From what I gather musicians do what they do because they love it. While some shine in the studio, some are lovely lyricists and some are masters of melodies- during live performance is when the magic happens.

From what I’ve seen the process to get to the stages takes a lot of hard work in rehearsal, getting the gigs, and then you’ve gotta convince folks to actually come out and see you. After you promote, promote, promote and create the right set list you gotta knock it outta the park musically and win over audiences with charisma and passion. If that weren’t enough while you’re at the gig you need to worry about how to get patrons to stay for your set if they’re on their way in or out from seeing their friend’s band. (I probably haven’t even scratched the surface but I hope I did some justice to all the hard work you all do.) Finally it’s in the magical moment when the artist shares their creations with the rest of the world when it *now* becomes all of ours.

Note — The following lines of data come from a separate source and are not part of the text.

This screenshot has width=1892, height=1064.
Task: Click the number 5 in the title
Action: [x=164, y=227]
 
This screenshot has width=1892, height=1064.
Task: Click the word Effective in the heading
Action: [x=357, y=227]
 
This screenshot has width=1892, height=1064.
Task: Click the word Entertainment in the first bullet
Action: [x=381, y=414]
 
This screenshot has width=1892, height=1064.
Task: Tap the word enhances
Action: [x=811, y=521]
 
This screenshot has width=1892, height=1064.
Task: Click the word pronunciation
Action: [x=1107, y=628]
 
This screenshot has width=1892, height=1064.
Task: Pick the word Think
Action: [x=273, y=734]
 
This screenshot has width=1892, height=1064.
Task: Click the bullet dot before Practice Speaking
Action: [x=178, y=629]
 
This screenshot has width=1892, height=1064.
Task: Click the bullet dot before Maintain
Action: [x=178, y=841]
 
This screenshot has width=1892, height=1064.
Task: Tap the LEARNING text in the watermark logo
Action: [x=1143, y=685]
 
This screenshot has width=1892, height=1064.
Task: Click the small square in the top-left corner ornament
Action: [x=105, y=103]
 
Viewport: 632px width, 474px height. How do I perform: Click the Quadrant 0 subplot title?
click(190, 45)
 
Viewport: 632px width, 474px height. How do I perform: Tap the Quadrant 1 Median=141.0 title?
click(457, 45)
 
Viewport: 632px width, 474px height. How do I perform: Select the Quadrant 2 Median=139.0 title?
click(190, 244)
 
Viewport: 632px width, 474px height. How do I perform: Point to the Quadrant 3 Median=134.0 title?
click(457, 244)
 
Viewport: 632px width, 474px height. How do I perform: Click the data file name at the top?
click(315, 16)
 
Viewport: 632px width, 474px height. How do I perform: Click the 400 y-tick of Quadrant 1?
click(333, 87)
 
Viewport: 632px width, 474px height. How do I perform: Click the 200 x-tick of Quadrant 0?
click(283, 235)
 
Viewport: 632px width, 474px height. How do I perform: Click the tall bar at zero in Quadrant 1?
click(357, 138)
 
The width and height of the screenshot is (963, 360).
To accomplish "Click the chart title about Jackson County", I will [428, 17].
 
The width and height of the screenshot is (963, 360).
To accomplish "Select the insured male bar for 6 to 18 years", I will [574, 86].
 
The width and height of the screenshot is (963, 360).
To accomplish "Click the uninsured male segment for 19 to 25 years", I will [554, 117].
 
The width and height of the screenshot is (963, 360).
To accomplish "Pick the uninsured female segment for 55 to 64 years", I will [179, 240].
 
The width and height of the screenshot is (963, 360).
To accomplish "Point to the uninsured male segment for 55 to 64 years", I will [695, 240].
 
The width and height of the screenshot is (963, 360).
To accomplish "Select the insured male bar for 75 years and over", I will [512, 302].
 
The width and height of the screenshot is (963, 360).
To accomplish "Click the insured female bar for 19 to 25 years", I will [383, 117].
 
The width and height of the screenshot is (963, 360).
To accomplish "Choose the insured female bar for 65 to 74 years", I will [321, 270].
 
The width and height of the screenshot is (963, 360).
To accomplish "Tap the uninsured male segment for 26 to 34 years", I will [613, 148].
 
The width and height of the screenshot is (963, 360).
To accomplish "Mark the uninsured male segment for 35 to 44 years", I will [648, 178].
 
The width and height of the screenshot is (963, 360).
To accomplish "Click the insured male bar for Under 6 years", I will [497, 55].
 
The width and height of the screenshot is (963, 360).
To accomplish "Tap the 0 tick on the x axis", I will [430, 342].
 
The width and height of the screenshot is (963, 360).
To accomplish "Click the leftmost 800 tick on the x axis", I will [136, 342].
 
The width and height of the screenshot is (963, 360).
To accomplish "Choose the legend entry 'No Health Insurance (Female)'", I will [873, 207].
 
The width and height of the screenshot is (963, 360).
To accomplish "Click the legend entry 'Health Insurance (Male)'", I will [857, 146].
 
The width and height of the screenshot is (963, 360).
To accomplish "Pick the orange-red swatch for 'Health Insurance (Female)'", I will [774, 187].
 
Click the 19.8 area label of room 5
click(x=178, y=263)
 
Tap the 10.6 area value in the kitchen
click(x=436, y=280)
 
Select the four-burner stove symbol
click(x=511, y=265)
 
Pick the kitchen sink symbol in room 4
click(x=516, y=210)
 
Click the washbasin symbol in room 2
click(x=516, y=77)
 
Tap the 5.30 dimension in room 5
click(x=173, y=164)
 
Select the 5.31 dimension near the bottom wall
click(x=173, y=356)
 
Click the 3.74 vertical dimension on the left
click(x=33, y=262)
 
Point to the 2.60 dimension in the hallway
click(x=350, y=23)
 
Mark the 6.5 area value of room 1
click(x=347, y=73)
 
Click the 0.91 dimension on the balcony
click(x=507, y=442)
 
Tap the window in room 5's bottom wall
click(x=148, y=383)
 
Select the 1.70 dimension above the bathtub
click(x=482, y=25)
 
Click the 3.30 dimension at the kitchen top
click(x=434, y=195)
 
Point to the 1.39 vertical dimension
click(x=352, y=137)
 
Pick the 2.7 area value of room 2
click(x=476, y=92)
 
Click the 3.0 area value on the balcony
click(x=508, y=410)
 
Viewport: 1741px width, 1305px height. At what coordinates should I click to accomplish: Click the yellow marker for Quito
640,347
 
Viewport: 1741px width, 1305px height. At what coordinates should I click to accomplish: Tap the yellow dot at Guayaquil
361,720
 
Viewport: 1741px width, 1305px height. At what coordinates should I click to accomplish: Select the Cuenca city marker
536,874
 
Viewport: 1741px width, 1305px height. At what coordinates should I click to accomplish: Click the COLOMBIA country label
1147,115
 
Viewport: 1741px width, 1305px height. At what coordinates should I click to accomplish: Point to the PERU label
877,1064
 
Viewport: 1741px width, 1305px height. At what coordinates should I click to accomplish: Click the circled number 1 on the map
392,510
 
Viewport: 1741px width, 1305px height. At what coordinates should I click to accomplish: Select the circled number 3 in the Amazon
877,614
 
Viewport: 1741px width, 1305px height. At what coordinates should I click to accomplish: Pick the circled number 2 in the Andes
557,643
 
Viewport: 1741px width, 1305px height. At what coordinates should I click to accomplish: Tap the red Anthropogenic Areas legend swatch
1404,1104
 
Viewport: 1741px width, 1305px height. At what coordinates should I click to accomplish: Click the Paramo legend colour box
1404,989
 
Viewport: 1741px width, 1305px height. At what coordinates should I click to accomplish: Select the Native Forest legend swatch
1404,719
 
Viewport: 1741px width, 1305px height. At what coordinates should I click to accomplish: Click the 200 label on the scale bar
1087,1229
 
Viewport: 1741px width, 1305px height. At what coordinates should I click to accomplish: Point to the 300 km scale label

Tragic is the band that are masters in the studio, but fail to enrapture an audience and get them up on their feet or let alone tap their toe (*hint to you guys: don’t quit the day job). Live performance is where casual listeners turn into, not only fans, but advocates for your band. It’s where first love blooms, old love is given a second, third, fourth chance, it’s why we’re all out there to be a part of something that is just a bit more than guitars, a bass and a drum, keys and an amazing “frontperson”.

We’re all in it for the magic that music makes us feel when it is shared with family, friends, strangers, or even strangers who may come to feel like family someday. And these feelings of community and serendipity only happen live. There’s an intangible give and take, an ebb and flow, a unique energy that sparks between performers and audience members that makes us all hunger for more, which is why we care, why we support our scene. It’s why this category is tough because we’re lucky in this town,-we’ve got a lot to be thankful for- we’re blessed with wordsmiths and people who are craftsmen at their instruments and have charisma to spare. San Diego is brimming with talent.

This “live” stuff ain’t easy and each genre has it’s own super stars I’m sure of it. Why not have sub categories like they do for all the others? Can you see any point in comparing say Joshua White’s  genius at the piano with the blunt-hurricane-force that is Pat Beers (Schitzophonics) on his Stratocaster of mass destruction? Yeah me neither.